Playwright and Director Josh Ravetch on bringing the songs of Alan & Marilyn Bergman to the stage in “Chasing Mem’ries”

Tyne Daly and Robert Forster star in Chasing Mem’ries: A Different Kind of Musical. Written & Directed by Josh Ravetch. Lyrics by Alan & Marilyn Bergman.

I am proud to announce the Geffen Playhouse world premiere ofChasing Mem’ries: A Different Kind of Musical starring Tony Award-winner Tyne Daly and Academy Award-nominated Robert Forster, with songs by three-time Academy Award-winning lyricists, Alan and Marilyn Bergman.

Ten years ago Carrie Fisher and I approached the Geffen Playhouse with Wishful Drinking, a one-woman-show that she would perform live. With the immense support of the Geffen, we found our way from Westwood to Broadway. So when I began to work on a new project with Alan and Marilyn Bergman, I very much wanted the Geffen to be the theater from which to launch.

The great Maureen Stapleton would often say to Marilyn Bergman, “You married the perfect person.” Alan was instantly dismissive of the accolade and would always respond with the same two-word phrase, “Ohhhh, pleeeeease!” But at the core of Stapleton’s remark was the question everyone asked about the Bergmans’ gorgeous marriage: “What’s your secret?” They even wrote a song that posed that question — a song recorded by their long time muse, Barbra Streisand.
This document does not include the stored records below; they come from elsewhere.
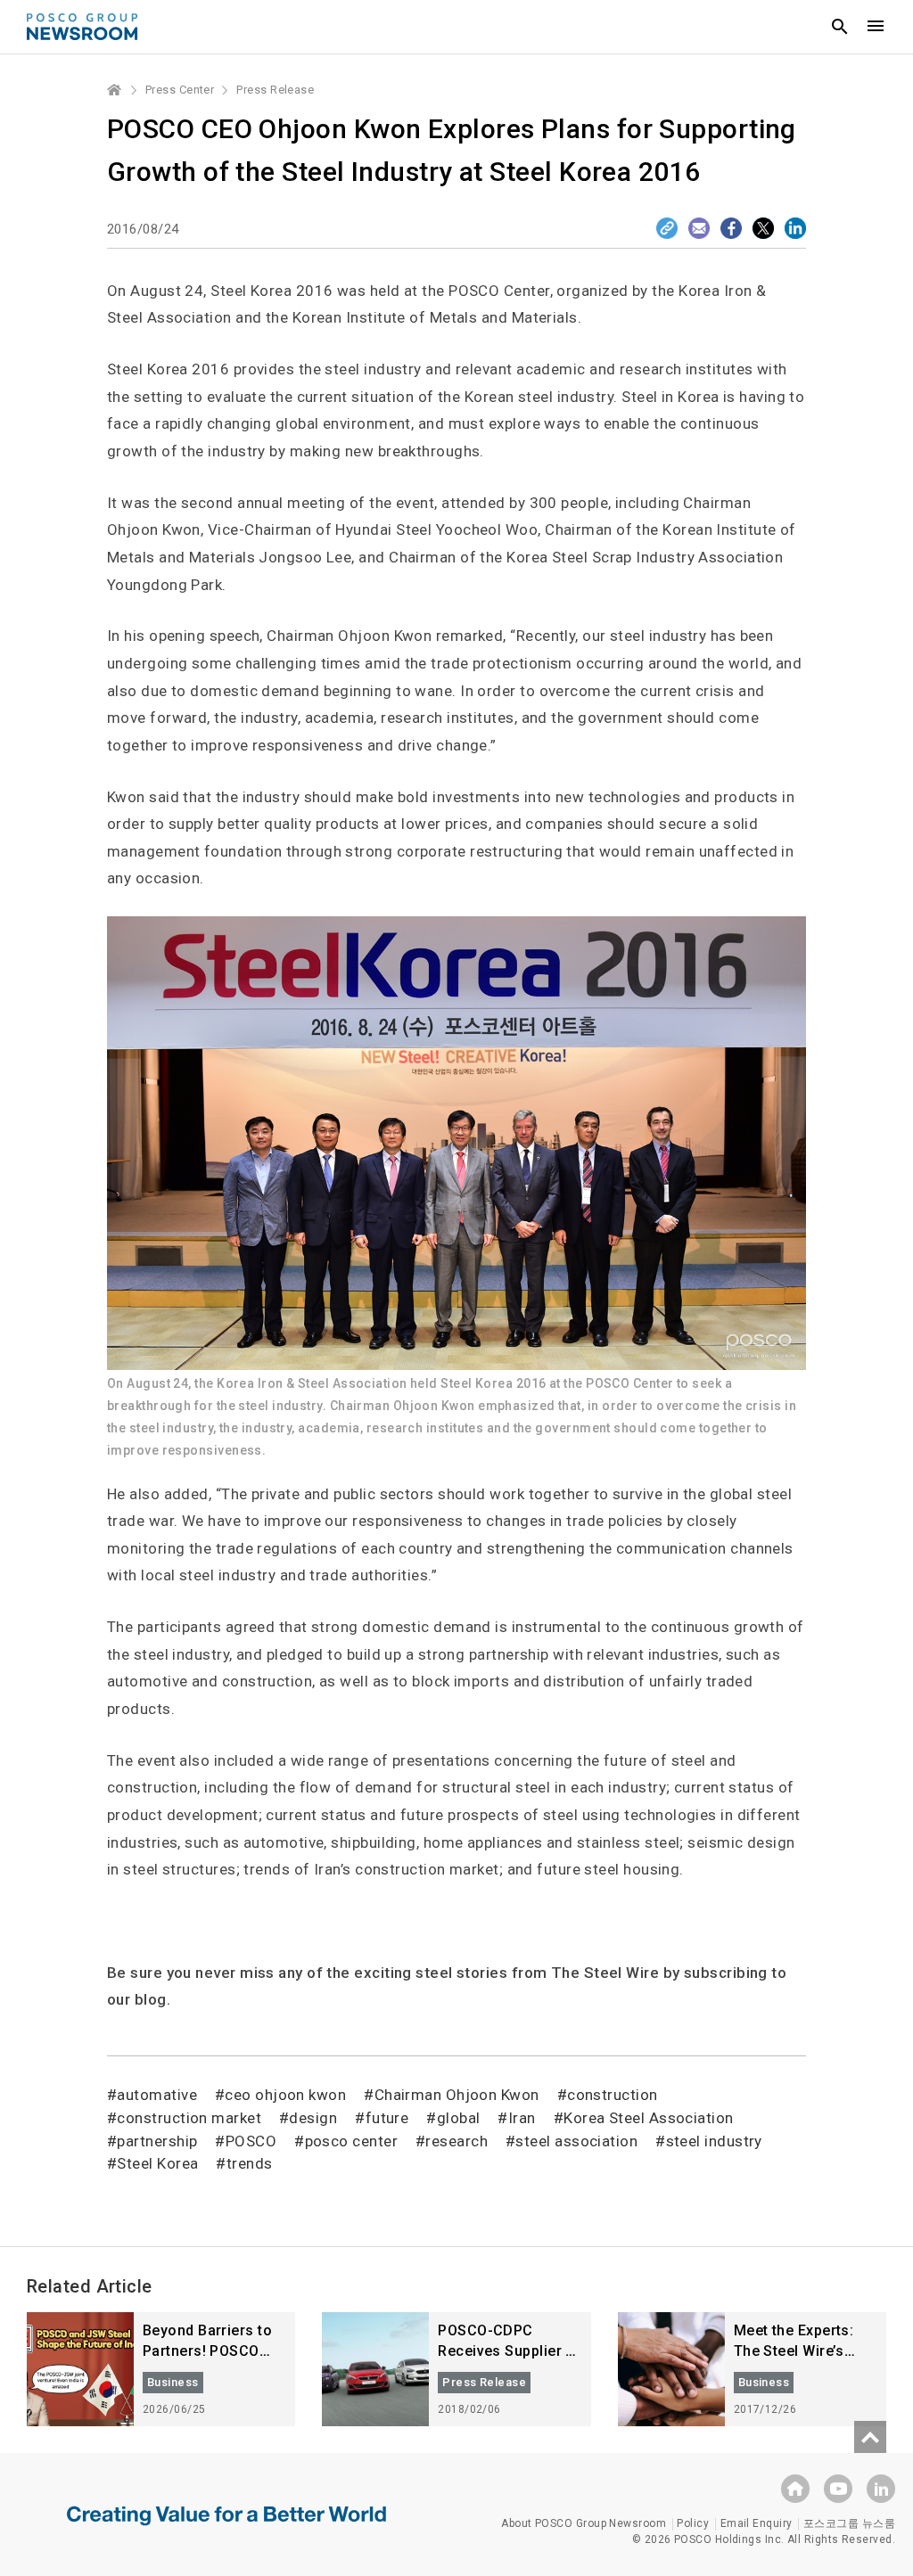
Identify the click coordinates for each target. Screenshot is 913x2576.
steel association (576, 2141)
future (387, 2118)
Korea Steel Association (648, 2118)
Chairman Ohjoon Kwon (456, 2095)
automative (157, 2095)
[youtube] (838, 2488)
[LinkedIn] (795, 228)
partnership (157, 2141)
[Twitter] (763, 228)
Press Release (275, 89)
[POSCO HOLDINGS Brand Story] (226, 2529)
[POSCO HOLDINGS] (795, 2488)
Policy (693, 2523)
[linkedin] (881, 2488)
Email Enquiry (756, 2523)
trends (249, 2163)
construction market (189, 2118)
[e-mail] (699, 228)
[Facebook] (731, 228)
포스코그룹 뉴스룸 (849, 2523)
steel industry (714, 2141)
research (456, 2141)
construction (612, 2095)
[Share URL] (667, 228)
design (313, 2118)
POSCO (251, 2141)
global (458, 2118)
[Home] (115, 90)
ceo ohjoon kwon (285, 2095)
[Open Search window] (840, 26)
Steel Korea (157, 2163)
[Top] (870, 2437)
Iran (521, 2118)
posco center (351, 2141)
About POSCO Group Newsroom (583, 2523)
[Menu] (875, 26)
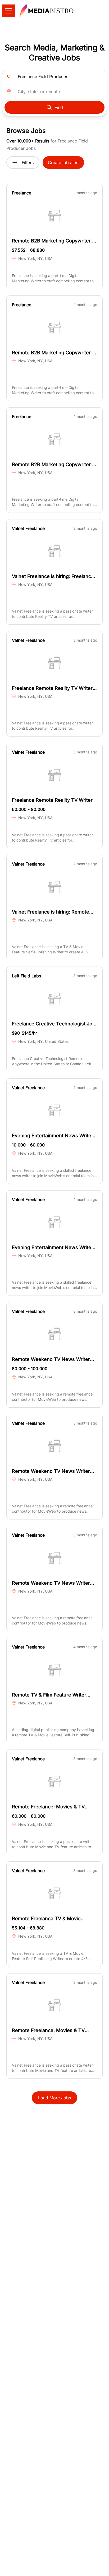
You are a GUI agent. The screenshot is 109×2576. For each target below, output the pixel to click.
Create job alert (63, 162)
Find (58, 107)
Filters (28, 162)
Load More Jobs (54, 2097)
The song was the Academy Award-nominated “How Do You Keep The Music Playing?” While the song doesn’t attempt to answer the title’s question, Alan’s own response is simply, “One washes, one dries.”

Around the time we began to talk about a new play, my father and my uncle died. Both men had life-long happy unions, and like the Bergmans, my uncle and aunt were writers — in their case, screenwriters. Irving Ravetch and Harriet Frank Jr. wrote Norma Rae, Hud and The Long Hot Summer, to name a few. I watched both my mother and my aunt endure the crippling reality and profound trauma of facing a solitary life for the first time in more than half a century. My aunt once noted that, “Coping is a myth. There is no coping. Call it that if you’d like, but there’s just getting from one day to the next day — and then to the next.”

I marveled as these exceptional women slowly adopted a kind of courageous elegance in the face of incalculable loss — a loss they sprinkled with unexpected humor, considerable wisdom and, of course, immense and unbridled grief. Out of those experiences, Chasing Mem’ries was born.